Mentor Graphics: All your apples in one boat?

Jul 14 2006 3:58PM | Permalink |Comments (5) |


Now that Cadence has made its big pre-DAC announcements, Mentor recently took its turn unveiling its big announcements for DAC. Mentor had two primary announcements leading up to the show and both of them are quite frankly ho hum product upgrades rather than new technology announcements. The first one announced that Mentor made its ANSI-C synthesis tool capable of full-chip synthesis.

The second one, which a Mentor PR person called "Mentor's most significant product announcement of the year," turned out to be an upgrade of Mentor's flagship product Calibre. Mentor apparently wanted me to write a giant 600 word puff piece on it, like my competitors, but quite frankly it isn't worthy.

Here in a nutshell is what Mentor announced: the new Calibre nmDRC in a 40-CPU cluster now runs a full design in less than 2 hours and has higher capacity than the older version because all the good functions in Calibre have been moved onto a new hyperscaling architecture. The new version can also perform localized fixes so you don't have to do full DRC reruns, you can simply rerun the problem areas. Oh and the new tool now supports TVF as well as SVRF.

• [DATA SHOWN]:
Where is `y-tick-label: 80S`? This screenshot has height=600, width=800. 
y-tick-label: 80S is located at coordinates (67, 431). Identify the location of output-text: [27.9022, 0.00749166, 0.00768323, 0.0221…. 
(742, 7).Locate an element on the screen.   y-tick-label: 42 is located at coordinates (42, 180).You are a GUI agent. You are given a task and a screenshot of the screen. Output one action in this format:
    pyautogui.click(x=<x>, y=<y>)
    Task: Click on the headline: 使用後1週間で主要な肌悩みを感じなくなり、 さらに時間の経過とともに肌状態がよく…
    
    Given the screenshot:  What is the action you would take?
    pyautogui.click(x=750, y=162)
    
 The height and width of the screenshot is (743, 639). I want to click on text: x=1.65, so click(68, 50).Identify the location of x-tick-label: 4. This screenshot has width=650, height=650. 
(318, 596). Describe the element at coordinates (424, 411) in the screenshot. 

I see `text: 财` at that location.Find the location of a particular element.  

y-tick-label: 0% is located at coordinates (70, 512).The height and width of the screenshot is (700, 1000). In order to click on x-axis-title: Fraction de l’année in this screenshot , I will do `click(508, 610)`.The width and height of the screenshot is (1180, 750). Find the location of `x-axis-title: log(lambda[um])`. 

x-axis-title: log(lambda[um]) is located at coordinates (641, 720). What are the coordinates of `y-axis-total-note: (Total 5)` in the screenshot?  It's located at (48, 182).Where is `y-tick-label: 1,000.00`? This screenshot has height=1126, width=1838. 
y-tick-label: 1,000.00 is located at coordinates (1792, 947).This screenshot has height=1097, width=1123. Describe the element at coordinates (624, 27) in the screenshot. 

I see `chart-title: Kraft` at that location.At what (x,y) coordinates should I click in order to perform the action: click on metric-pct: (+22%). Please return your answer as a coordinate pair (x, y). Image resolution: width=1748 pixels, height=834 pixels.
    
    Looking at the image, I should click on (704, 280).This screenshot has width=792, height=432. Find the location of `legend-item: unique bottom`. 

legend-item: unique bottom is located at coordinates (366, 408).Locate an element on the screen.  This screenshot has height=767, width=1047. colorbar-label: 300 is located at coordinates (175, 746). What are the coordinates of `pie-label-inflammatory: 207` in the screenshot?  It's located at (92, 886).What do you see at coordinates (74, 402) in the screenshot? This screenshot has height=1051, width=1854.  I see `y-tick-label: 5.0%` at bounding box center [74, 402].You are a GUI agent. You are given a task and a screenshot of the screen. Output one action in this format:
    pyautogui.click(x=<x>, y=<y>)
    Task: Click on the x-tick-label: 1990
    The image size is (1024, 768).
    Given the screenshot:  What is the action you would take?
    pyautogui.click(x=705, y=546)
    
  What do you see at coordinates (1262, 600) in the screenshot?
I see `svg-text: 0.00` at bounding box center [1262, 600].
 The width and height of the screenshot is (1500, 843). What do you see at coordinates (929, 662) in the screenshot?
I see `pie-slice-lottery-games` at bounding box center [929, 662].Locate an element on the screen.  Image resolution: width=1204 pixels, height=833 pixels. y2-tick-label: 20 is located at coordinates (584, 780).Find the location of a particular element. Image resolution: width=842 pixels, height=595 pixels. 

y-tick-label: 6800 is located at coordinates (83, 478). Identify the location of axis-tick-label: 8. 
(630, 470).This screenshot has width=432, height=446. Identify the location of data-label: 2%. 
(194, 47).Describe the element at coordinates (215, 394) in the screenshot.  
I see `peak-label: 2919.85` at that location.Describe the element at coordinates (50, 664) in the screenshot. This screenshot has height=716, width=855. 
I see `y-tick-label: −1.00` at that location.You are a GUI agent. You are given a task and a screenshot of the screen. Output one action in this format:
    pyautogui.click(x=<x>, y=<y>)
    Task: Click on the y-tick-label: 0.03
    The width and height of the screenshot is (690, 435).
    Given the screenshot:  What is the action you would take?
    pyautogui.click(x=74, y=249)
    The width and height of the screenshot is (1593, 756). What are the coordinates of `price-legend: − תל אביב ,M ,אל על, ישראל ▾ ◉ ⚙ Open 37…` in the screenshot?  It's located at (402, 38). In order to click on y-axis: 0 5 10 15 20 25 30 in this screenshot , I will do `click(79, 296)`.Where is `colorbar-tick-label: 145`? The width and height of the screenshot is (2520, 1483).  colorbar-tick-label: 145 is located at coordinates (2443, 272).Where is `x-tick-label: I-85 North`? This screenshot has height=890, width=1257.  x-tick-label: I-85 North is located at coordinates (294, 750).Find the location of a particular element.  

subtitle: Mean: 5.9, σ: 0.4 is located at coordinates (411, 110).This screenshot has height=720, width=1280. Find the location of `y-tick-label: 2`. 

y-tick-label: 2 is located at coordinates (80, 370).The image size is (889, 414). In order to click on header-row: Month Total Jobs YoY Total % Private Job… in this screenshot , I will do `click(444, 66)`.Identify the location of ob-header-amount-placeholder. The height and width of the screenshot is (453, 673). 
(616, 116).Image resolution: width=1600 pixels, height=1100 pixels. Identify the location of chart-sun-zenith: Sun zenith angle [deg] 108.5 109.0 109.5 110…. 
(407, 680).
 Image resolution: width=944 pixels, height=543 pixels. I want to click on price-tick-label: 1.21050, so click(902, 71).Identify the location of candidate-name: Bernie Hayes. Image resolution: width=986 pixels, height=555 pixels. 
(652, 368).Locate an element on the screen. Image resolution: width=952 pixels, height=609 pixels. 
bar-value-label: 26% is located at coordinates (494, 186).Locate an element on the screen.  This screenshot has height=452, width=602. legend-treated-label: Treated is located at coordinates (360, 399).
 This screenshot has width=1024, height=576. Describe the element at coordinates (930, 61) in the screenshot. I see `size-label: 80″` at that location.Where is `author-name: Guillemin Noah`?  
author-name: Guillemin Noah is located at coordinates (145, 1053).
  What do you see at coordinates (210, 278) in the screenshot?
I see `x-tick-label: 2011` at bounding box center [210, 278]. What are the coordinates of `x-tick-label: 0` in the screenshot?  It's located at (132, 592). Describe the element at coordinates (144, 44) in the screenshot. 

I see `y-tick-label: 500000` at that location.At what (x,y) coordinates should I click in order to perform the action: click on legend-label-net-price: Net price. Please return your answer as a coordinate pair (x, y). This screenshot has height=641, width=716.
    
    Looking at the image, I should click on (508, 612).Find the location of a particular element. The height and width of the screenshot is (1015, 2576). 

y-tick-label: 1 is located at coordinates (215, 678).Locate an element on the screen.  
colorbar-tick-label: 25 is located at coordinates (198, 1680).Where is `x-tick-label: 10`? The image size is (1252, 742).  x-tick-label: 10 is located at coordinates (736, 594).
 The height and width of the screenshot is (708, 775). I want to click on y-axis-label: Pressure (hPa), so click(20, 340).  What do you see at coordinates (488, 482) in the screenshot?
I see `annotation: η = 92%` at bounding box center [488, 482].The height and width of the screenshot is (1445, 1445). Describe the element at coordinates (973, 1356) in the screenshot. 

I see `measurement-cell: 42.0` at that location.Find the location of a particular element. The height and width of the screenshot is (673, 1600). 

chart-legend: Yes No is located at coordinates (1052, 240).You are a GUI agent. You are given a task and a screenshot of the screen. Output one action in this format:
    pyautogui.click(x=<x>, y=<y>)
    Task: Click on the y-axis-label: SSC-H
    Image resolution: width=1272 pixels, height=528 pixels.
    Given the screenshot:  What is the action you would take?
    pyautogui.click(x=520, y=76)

• [DIRECTIONS]:
Please explain, using the post on Mentor's DAC announcements, why the new Calibre nmDRC has higher capacity than the older version.

• [EXPECTED ANSWER]:
The new Calibre nmDRC has higher capacity because all the good functions in Calibre have been moved onto a new hyperscaling architecture.